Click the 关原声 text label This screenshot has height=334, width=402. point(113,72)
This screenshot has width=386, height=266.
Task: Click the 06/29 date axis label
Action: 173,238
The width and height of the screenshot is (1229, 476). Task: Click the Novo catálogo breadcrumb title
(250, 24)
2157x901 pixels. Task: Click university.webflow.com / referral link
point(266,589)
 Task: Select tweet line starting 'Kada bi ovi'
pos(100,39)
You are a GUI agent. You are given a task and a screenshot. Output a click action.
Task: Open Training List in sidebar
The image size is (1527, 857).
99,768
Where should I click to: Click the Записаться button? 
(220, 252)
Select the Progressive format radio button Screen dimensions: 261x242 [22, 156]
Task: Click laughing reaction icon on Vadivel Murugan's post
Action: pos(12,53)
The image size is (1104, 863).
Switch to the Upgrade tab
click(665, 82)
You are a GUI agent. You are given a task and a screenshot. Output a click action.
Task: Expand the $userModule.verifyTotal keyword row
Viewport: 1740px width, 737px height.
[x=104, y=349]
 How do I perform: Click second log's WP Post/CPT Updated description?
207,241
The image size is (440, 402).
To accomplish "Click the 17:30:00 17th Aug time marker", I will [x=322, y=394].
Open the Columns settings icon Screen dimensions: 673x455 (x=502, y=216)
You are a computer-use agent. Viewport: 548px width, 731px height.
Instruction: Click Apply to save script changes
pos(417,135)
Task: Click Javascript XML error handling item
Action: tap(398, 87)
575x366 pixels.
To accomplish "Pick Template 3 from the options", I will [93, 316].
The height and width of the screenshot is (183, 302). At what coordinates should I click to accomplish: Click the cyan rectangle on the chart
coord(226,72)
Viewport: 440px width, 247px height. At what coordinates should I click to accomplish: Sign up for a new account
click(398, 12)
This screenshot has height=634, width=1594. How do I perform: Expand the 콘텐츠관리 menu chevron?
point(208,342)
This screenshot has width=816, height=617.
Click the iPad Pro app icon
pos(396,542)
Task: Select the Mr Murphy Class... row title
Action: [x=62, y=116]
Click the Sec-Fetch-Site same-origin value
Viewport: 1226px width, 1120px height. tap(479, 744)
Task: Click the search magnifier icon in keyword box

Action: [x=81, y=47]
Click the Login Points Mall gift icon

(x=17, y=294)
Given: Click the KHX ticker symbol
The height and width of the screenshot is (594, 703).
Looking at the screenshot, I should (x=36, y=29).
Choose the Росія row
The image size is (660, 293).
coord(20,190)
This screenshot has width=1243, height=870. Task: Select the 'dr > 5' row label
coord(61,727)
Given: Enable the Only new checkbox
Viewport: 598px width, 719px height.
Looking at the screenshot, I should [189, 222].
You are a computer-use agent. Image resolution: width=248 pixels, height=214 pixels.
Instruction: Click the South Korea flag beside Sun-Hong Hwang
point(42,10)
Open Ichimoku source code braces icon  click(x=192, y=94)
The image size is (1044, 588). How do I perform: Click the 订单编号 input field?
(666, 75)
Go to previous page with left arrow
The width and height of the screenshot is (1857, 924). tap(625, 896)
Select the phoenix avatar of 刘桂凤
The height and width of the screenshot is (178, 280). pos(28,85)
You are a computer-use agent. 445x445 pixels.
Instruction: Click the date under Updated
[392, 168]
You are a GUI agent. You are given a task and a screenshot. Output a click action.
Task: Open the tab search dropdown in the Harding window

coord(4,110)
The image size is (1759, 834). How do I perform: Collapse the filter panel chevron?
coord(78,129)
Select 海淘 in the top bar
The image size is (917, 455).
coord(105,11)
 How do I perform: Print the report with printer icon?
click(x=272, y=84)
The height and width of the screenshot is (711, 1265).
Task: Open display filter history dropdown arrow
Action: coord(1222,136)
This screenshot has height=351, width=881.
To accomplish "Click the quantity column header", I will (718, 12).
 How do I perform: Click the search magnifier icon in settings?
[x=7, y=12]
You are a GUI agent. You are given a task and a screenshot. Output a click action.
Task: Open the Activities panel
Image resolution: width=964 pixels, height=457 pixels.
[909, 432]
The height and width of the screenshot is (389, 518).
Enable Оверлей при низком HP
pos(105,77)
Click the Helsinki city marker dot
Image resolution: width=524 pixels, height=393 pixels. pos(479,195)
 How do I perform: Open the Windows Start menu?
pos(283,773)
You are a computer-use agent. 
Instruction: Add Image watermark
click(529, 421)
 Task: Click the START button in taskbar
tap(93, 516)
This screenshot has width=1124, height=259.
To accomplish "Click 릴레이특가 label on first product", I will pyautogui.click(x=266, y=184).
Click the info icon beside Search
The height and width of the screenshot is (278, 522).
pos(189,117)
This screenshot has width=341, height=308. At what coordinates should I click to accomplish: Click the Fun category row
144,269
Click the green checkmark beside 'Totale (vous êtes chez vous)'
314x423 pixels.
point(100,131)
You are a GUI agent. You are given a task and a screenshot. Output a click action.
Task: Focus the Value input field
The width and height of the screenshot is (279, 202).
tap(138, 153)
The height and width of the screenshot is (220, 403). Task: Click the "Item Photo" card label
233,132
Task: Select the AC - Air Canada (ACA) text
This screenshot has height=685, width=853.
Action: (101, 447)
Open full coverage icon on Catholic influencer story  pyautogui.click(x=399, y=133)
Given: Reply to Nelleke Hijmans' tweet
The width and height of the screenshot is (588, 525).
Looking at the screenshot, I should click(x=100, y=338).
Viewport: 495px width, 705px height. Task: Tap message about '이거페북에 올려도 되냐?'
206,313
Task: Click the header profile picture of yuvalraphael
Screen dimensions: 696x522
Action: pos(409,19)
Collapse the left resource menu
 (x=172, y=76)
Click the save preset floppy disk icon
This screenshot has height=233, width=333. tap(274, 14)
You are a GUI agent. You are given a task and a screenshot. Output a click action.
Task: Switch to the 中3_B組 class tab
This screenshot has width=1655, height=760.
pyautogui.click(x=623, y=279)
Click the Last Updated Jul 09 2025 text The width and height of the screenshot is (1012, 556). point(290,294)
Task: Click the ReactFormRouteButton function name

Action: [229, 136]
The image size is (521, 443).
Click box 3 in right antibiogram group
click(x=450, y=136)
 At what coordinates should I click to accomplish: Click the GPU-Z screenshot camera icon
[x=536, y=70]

▶ **What is expected**
Over all the entries, say how many lines hold the string "computer". The reply is the number alone.

▶ **The answer**
4